At Prudhoe Bay's Pump Station One, where oil starts its journey south, engineers are trying to keep the barrels moving. Outside, the station's squat, olive-painted buildings sit amid an endless expanse of snow and ice. Inside, a maze of pumps and pipes collects oil flowing from wells across the North Slope. The lines are warm to the touch and even warmer to the wallet -- at current prices, about $30 million worth of crude flows through the station daily.

Alyeska heats oil at Pump Station One to 100 degrees Fahrenheit, with a goal of keeping it above 37 degrees by the time it reaches the export terminal at Valdez, Alaska.

A joint partnership led by the North Slope's top producers, BP, Exxon Mobil and ConocoPhillips, Alyeska has spent about $200 million upgrading equipment at Pump Station One alone. The partnership has added heating units up and down the route and raised buried sections of the line above ground. Another contingency plan calls for the injection of methanol, the chemical used in antifreeze, to keep supplies flowing.

Every four days, a device known as a pig, a sort of industrial Q-Tip, is sent hurtling through the 48-inch-wide pipeline to scrub out debris.

So far, that's kept the oil moving. But it comes at a price: higher transport costs for a product that's already at an economic disadvantage to other supplies around the globe. Alyeska's technical fixes should allow the pipeline to keep operating at volumes as low as 300,000 barrels a day, a threshold that could be reached by the middle of the next decade, according to state estimates. Below that point, it's unclear what will happen, according to Barrett, the Alyeska president, in an interview from his Anchorage offices.

Rows from a screen-grounding dataset:
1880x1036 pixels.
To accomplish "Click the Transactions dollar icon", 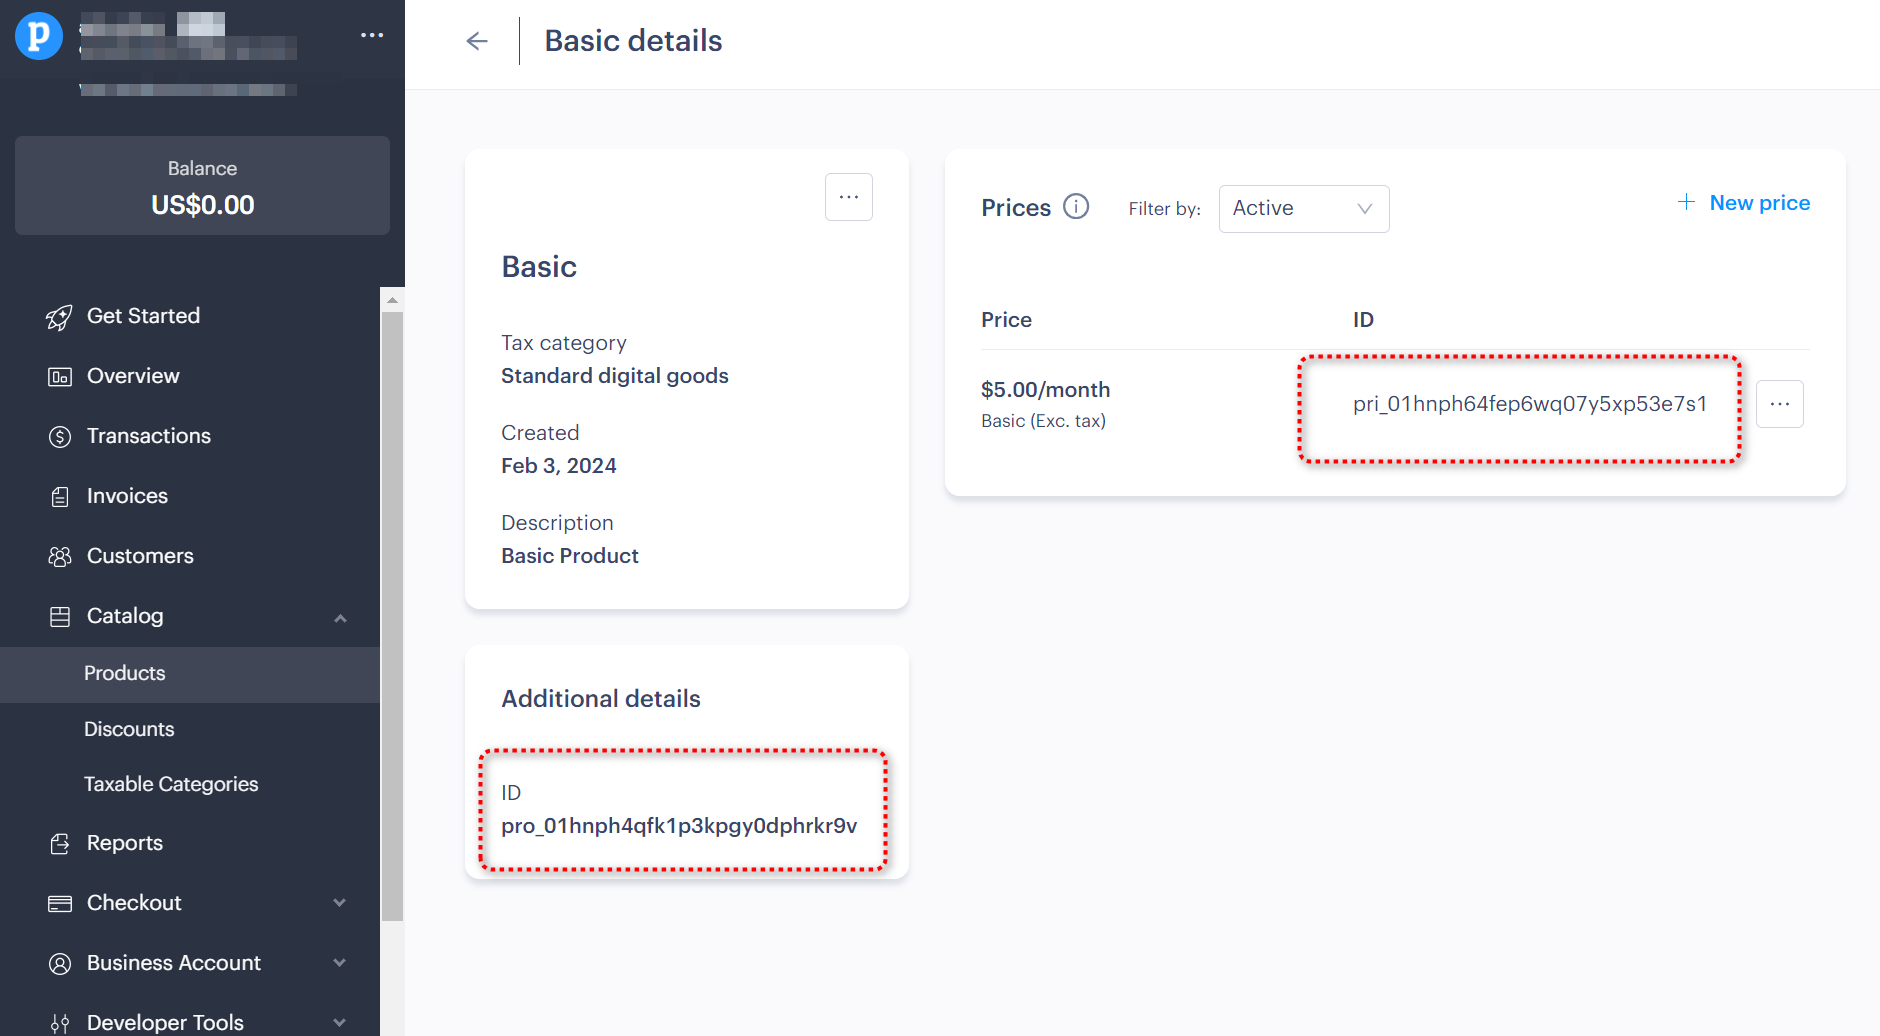I will pos(60,437).
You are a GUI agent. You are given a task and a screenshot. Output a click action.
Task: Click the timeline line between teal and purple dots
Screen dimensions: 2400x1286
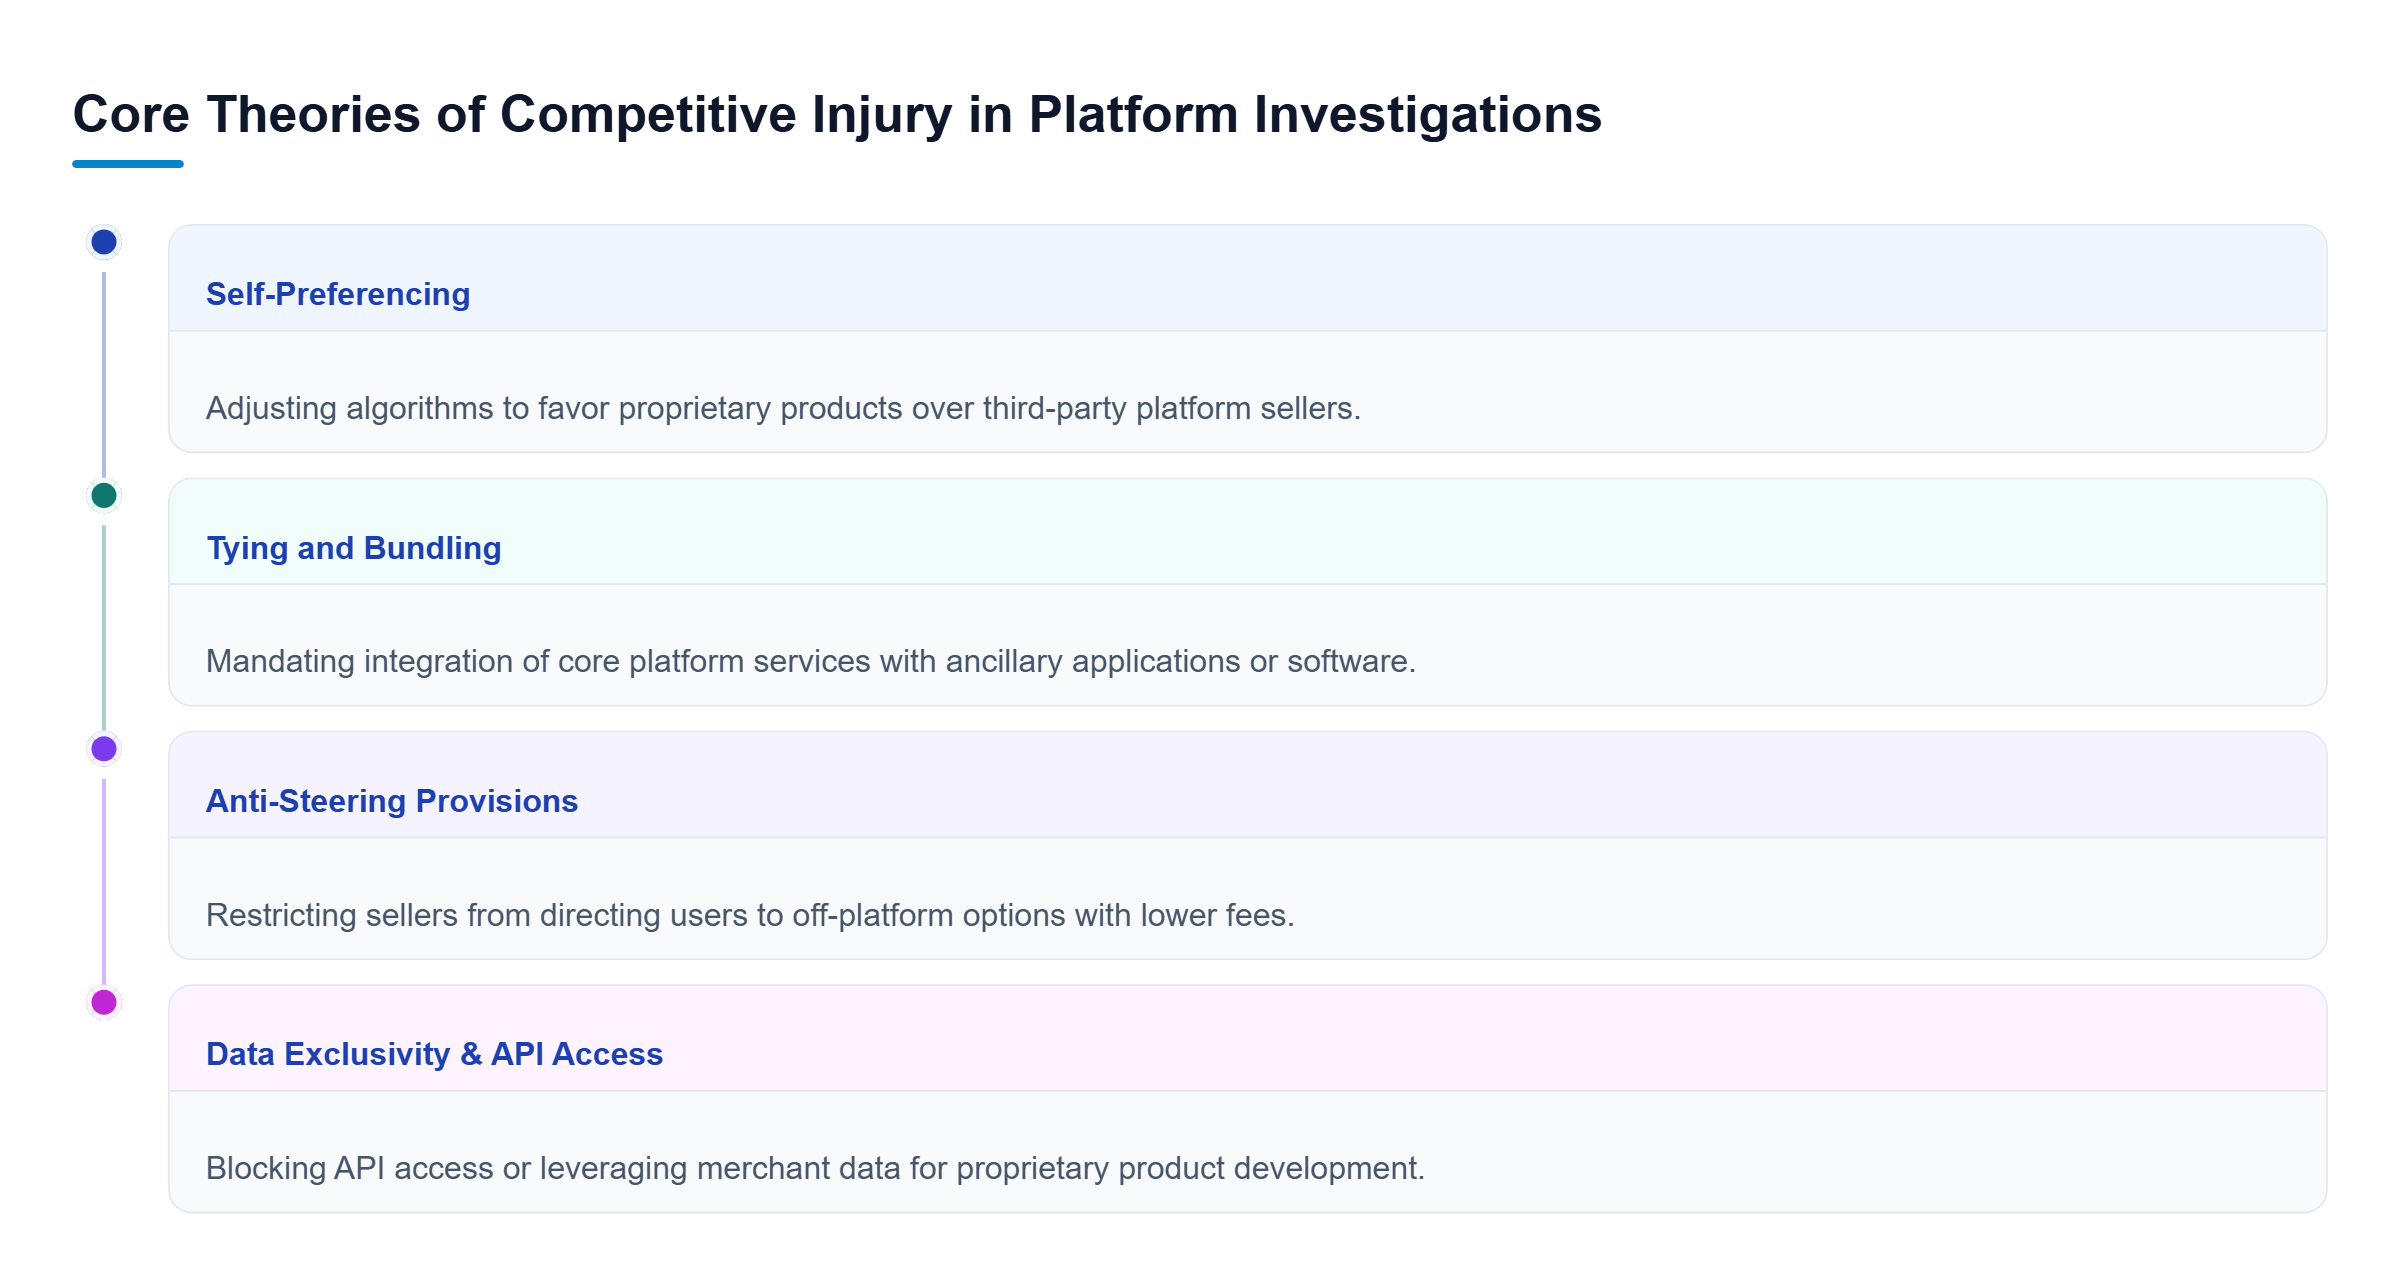(104, 628)
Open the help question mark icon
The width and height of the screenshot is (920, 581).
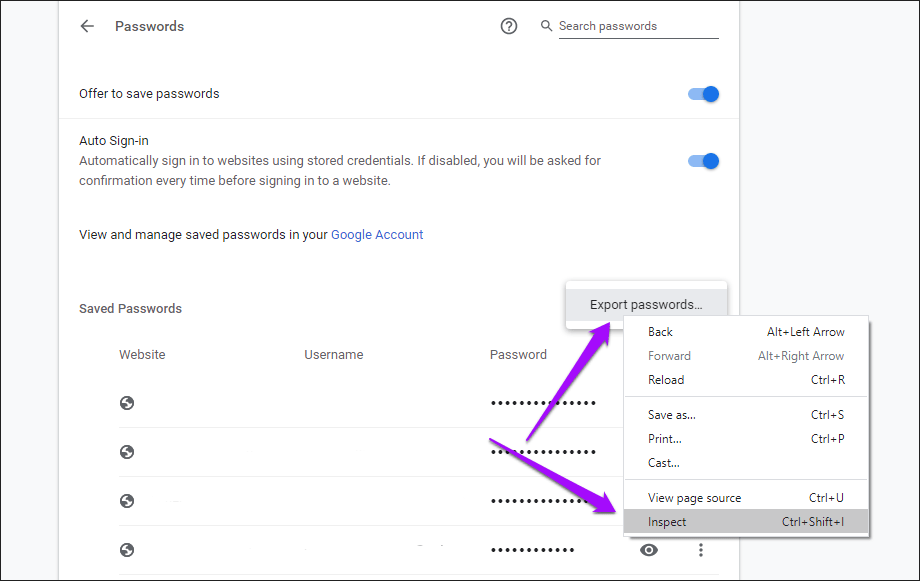tap(509, 27)
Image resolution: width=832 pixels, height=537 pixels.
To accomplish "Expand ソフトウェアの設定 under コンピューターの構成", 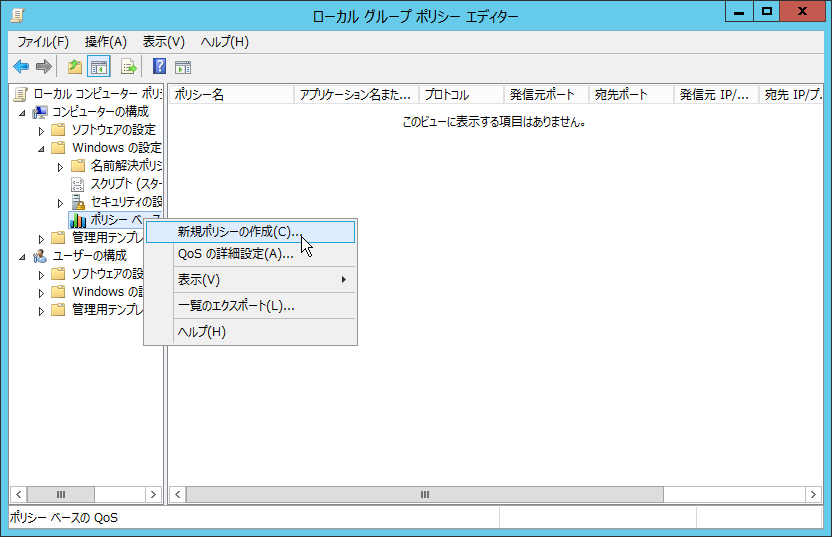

_Complete the following_.
a) Write out the records, starting at the line that contains "You are a GUI" and ending with the final line of the records, omitting the pictures.
b) Write what comes next in the pipeline passage, picking up after its final sentence.
The records bear no relation to the pipeline passage.

_Answers to the problems_.
a)
You are a GUI agent. You are given a task and a screenshot. Output a click action.
Task: Click the timeline line between teal and purple dots
Screen dimensions: 2400x1286
(104, 628)
Open the help question mark icon
The width and height of the screenshot is (920, 581).
tap(509, 27)
Image resolution: width=832 pixels, height=537 pixels.
To accomplish "Expand ソフトウェアの設定 under コンピューターの構成", 

b)
"There's just a lot of uncertainty about how we would solve that problem in a way that's technically feasible and economically viable," he said.

Recent discoveries by Caelus Energy and Repsol SA have raised hopes of opening up new, multibillion-barrel fields. Conoco, Exxon and BP, meanwhile, are doing all they can to squeeze more oil out of existing wells. The Big Three have borrowed techniques from shale frackers in the Lower 48, injecting torrents of natural gas and seawater underground to force up more oil.

But those efforts merely halted production declines, they didn't reverse them. It may take years before the new finds ship significant quantities of oil -- and then only if they prove economic in a world where prices have been locked in at around $50 a barrel.

West Texas Intermediate crude has traded in a range near that level since late last year. The U.S. benchmark was down 0.3 percent at $52.93 a barrel as of 9:54 a.m. London time on Tuesday.

"It's all really a function of the oil price," said Scott Digert, BP's head of reservoir management in Alaska. "How long can you continue to operate an increasingly marginal field?"